** Opening EXCERPTED DATA block **

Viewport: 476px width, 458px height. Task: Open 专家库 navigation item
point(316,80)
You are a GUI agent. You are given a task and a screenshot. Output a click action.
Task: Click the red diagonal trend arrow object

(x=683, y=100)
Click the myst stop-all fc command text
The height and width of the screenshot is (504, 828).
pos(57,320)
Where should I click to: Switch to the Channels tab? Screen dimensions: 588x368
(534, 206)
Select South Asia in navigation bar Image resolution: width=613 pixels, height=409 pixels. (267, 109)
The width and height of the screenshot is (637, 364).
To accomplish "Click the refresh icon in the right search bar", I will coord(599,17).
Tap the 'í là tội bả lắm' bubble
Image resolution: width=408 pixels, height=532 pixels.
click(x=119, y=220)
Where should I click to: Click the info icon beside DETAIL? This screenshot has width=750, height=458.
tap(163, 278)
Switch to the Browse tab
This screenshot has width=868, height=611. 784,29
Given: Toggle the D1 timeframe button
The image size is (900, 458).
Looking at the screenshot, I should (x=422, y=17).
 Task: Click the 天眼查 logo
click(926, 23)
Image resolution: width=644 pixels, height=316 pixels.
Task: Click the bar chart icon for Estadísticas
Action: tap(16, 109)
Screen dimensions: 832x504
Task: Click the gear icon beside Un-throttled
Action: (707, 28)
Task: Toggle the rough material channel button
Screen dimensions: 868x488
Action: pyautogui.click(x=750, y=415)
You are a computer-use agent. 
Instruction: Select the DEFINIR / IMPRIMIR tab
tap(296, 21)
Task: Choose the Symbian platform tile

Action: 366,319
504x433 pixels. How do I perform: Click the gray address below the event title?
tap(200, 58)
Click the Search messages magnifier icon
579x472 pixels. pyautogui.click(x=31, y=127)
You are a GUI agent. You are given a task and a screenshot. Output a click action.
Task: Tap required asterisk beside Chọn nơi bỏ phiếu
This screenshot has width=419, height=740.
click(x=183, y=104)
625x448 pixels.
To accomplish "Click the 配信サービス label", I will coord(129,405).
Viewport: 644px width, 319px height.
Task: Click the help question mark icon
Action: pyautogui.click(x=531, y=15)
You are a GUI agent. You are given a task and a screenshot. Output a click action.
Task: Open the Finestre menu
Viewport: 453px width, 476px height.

** Closing EXCERPTED DATA block **

▶ [EXERCISE AIM]: Reproduce the records above exactly. Leave nothing out.

▶ [TASK RESULT]:
Viewport: 476px width, 458px height. Task: Open 专家库 navigation item
point(316,80)
You are a GUI agent. You are given a task and a screenshot. Output a click action.
Task: Click the red diagonal trend arrow object

(x=683, y=100)
Click the myst stop-all fc command text
The height and width of the screenshot is (504, 828).
pos(57,320)
Where should I click to: Switch to the Channels tab? Screen dimensions: 588x368
(534, 206)
Select South Asia in navigation bar Image resolution: width=613 pixels, height=409 pixels. (267, 109)
The width and height of the screenshot is (637, 364).
To accomplish "Click the refresh icon in the right search bar", I will coord(599,17).
Tap the 'í là tội bả lắm' bubble
Image resolution: width=408 pixels, height=532 pixels.
click(x=119, y=220)
Where should I click to: Click the info icon beside DETAIL? This screenshot has width=750, height=458.
tap(163, 278)
Switch to the Browse tab
This screenshot has width=868, height=611. 784,29
Given: Toggle the D1 timeframe button
The image size is (900, 458).
Looking at the screenshot, I should (x=422, y=17).
 Task: Click the 天眼查 logo
click(926, 23)
Image resolution: width=644 pixels, height=316 pixels.
Task: Click the bar chart icon for Estadísticas
Action: tap(16, 109)
Screen dimensions: 832x504
Task: Click the gear icon beside Un-throttled
Action: (707, 28)
Task: Toggle the rough material channel button
Screen dimensions: 868x488
Action: pyautogui.click(x=750, y=415)
You are a computer-use agent. 
Instruction: Select the DEFINIR / IMPRIMIR tab
tap(296, 21)
Task: Choose the Symbian platform tile

Action: 366,319
504x433 pixels. How do I perform: Click the gray address below the event title?
tap(200, 58)
Click the Search messages magnifier icon
579x472 pixels. pyautogui.click(x=31, y=127)
You are a GUI agent. You are given a task and a screenshot. Output a click action.
Task: Tap required asterisk beside Chọn nơi bỏ phiếu
This screenshot has width=419, height=740.
click(x=183, y=104)
625x448 pixels.
To accomplish "Click the 配信サービス label", I will coord(129,405).
Viewport: 644px width, 319px height.
Task: Click the help question mark icon
Action: pyautogui.click(x=531, y=15)
You are a GUI agent. You are given a task and a screenshot. Output a click action.
Task: Open the Finestre menu
Viewport: 453px width, 476px height.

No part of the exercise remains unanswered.